Something icy gripped my stomach. “What do you mean?”

Farhod hesitated. “I don’t know whether the goal was to put them in their current state or something worse.” He spoke carefully, neutrally. Almost matter-of-fact.

A chill skittered over my skin that had nothing to do with the laboratory’s ice walls and low-burning fire. Farhod was only stating facts, and I knew that. All the same, it almost felt as though he didn’t care. You don’t care about them, either, whispered a nasty voice in the back of my mind. You only started caring when it interfered with your plans to leave. “And you’re sure it was no accident.”

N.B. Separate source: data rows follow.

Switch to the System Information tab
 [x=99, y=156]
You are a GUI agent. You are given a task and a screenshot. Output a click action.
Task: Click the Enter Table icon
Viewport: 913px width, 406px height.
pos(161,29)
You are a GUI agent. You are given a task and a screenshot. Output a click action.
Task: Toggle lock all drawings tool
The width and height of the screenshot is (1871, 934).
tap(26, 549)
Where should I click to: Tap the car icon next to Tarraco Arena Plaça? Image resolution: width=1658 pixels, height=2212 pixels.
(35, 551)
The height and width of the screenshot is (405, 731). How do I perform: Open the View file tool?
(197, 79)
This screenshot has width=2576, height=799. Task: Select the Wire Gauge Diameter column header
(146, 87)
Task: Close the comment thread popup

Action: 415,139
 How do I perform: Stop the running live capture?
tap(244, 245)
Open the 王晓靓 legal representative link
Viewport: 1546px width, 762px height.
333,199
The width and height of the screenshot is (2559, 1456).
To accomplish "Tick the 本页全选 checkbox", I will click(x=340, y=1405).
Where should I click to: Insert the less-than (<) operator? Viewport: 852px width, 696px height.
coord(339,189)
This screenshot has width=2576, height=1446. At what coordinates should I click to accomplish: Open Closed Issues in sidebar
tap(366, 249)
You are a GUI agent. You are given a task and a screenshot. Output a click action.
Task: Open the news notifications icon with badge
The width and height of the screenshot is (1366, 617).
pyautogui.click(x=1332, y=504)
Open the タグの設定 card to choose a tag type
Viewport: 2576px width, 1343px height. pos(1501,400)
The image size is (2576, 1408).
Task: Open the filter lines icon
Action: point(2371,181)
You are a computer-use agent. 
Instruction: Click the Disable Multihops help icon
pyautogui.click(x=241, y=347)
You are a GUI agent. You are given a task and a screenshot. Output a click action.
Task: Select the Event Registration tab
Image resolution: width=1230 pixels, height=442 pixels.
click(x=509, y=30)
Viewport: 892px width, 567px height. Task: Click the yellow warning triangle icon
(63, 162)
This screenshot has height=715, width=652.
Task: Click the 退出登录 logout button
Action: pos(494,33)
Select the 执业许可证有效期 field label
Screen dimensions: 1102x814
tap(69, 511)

“I don’t understand how it could be,” Farhod replied. “I’ve been working my way through panaceas, but the best way to find answers would be to find the culprit.”

Which meant politics. I wrinkled my nose.

I put on my gloves, and we got to work. Ground-up bear bladder, bezoar, mercury—nothing seemed to react. How would I find a cure for a magical ailment?

And if only the grand duke controlled magic, did that mean I had access now that I was the duke? Could I possibly use it on the illness itself?

But when I brought it up, Farhod said, “You know better than to bring unknown elements into the search for a cure.” He was busy with a little pot over a burner. A sharp, sweet smell, like apple blossoms, emanated from it.